Saturday, June 02, 2007

Testing, 1-2-3 (and 4)

Chancellor Klein has decreed that high school kids will be tested quarterly in both English and mathematics. This, the chancellor says, will have no bearing on rating teachers, granting tenure, or rating schools. Perhaps the chancellor is giving these tests in the hope that they will be ignored and discarded, as his first two reorganizations have been.

However, I doubt that very much. These tests will become the Holy Grail. If kids do well, Mayor Bloomberg and Chancellor Klein are geniuses. If not, the teachers stink, and will become the topic of many an outraged tabloid editorial.

As an ESL teacher, I'm very concerned about this. Since the country, the state and the city have determined that English testing must be the same for all kids, whether they were born here or arrived 30 minutes ago from China, I expect to waste a great deal of time and energy training kids to pass these tests.

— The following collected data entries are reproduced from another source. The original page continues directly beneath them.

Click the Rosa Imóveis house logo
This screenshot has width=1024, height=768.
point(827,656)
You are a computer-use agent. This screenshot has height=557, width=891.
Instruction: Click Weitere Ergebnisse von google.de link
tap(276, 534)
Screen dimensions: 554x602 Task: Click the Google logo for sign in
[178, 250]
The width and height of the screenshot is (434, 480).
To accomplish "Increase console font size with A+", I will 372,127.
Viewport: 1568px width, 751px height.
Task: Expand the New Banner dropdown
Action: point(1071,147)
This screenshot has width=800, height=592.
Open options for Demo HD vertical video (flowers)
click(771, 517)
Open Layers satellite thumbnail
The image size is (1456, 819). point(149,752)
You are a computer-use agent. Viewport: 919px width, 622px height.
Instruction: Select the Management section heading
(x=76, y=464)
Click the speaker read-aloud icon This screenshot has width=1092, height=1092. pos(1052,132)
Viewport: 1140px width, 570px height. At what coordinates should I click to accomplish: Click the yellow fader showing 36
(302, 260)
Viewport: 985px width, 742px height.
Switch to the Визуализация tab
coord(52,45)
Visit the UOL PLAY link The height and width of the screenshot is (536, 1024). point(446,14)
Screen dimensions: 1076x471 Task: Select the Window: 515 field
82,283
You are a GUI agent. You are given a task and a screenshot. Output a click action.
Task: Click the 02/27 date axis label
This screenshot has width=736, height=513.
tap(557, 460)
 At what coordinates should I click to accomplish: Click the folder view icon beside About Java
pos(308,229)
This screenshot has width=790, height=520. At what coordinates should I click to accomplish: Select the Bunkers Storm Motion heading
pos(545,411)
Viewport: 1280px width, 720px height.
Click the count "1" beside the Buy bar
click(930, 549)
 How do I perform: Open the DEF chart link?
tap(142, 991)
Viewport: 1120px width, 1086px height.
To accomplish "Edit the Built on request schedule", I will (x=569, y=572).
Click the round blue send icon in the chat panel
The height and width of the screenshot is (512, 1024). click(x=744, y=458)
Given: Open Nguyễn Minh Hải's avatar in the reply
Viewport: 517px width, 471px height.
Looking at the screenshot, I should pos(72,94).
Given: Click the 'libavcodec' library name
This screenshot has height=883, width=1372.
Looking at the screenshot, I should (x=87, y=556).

When New York State, in its infinite wisdom, determined ESL students had to pass the English Regents Examination to graduate high school, we worked out very formulaic methods of showing kids how to beat the test. Though kids pass, I'm absolutely certain the skills they learn are good for nothing but getting through this particular 6 hours. The simplistic, barely acceptable rigid four-paragraph essay form is not much prized by college instructors or anyone else. The notion that you can analyze literature if you can define a dozen literary terms is ridiculous.

My kids would benefit much more from intensive practical instruction in English. I suspect this test regimen will net them substantially less. Many already know how to write in their native languages and would transfer their skills, if only we gave them enough time and support to master English.

It's very sad when beginning students get dumped into Regents classes instead of being taught basic communication. It's not so good for advanced students either. As I have to focus on literature they can easily use on the essays, I concentrate on very short poems and stories with very simple messages that they can apply easily to the quotes on the Regents exams.

Given more time, I'd prefer to make kids read real books, to try and make them love and appreciate literature rather than plod through it for the sole purpose of passing a required test. I'd like to discuss books in great detail rather than saying A falls in love with B, B dumps A, therefore the characters are A and B, the theme is Love Stinks, and the setting is A's backyard in New Jersey.

I don't love that, and understandably, kids don't either. Kids who love to read can excel in many things other than the NY State English Regents. Testing is fine, I give tests at least every other week, but forcing McGraw Hill's interpretation of English Language Arts down the throats of every high school kid in the city is likely to be a very bad idea.